The high gleam of five tubas, bells up, held at a tilt as if choreographed, each player almost hidden behind an expanse of shining brass. This is the image I will carry from Tredegar Band’s thrilling performances at two BBC Proms. In orchestral concerts, the phrase “bells up” has a specific meaning, used especially in a Mahler symphony, when the french horns are instructed to play with instruments raised to achieve a visual and aural climax. In a brass band, that spectacle is part of its very nature: cornets, flugelhorns, tenor and baritone horns, euphoniums and, lowest of all, tubas, a bobbing sea of coiled pipes, valves, pistons, playing as one. If the band is world class, as in the case of this prize-winning Welsh ensemble, its performance will have subtlety, precision and rock-steady discipline.

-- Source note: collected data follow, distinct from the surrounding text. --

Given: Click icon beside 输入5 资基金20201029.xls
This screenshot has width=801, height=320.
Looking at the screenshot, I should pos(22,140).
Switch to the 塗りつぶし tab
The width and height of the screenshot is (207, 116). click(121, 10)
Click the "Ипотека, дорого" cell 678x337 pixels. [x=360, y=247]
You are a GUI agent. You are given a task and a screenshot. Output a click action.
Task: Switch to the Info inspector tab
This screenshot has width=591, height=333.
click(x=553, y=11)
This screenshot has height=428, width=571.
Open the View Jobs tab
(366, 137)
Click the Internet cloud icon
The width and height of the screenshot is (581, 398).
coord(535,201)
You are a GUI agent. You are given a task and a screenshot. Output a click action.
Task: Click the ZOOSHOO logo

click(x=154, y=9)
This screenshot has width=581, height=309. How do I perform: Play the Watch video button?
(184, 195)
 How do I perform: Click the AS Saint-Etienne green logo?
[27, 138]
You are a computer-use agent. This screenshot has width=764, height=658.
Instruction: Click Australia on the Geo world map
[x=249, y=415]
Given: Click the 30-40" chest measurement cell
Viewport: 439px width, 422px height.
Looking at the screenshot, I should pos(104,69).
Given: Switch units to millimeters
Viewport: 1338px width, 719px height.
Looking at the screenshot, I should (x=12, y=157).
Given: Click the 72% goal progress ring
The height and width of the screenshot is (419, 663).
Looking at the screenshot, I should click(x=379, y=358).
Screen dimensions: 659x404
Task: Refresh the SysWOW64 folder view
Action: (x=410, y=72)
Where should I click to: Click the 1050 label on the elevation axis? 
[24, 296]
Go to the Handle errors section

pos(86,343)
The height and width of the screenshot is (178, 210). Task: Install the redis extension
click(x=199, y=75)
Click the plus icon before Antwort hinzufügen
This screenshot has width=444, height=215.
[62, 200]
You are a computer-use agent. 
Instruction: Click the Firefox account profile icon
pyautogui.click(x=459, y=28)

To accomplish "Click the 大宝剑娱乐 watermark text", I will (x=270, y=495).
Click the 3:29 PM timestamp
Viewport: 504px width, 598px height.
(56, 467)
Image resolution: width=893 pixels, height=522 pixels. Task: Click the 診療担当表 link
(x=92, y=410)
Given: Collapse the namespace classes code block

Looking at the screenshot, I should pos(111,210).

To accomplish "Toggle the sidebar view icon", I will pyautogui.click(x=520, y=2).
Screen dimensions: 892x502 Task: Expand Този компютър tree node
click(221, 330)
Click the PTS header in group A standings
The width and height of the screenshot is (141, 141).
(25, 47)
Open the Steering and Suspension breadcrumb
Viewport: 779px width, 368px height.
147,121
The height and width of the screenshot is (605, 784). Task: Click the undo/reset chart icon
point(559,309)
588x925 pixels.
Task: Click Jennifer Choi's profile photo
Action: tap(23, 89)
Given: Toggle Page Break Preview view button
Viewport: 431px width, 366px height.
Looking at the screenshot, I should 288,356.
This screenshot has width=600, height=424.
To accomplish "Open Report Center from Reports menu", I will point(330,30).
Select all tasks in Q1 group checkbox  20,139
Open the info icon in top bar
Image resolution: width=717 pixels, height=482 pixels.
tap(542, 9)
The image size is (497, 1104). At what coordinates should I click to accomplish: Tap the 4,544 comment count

On Monday, the band, founded in 1876, collaborated with the BBC National Orchestra of Wales and conductor Ryan Bancroft to give the world premiere of Concerto Grosso by Gavin Higgins. The composer grew up in an ex-mining community, playing in bands, and understands the idiom and range. In five movements, this ingenious work united the two soundworlds and drew on the best-known brass styles: fanfares, expressive chorales and breakneck, contest-style virtuosity. In Tuesday’s late-night Prom, the band were led by Ian Porthouse, their inspirational conductor for the past 14 years. Music ranged from Richard Strauss to a Judy Garland medley via Vaughan Williams, encapsulating a short history of brass band music in the process.

To watch Porthouse beat a neat, nimble four for a wild version of The Devil in I by Slipknot was a lesson in sangfroid

Tredegar and suchlike bands feed the brass sections, especially trumpets, of our symphony orchestras. But most of the players are amateurs, with full-time jobs in other walks of life. Later I asked for more information. After the late Prom, they arrived back home in south Wales at 4.45am “still buzzing”. One member, a radiographer, was back at work at 8am. Brass bands have moved beyond the old association with heavy industry, but the close-knit community of musicians they attract, across generations and families, continues to link them closely to geographical regions.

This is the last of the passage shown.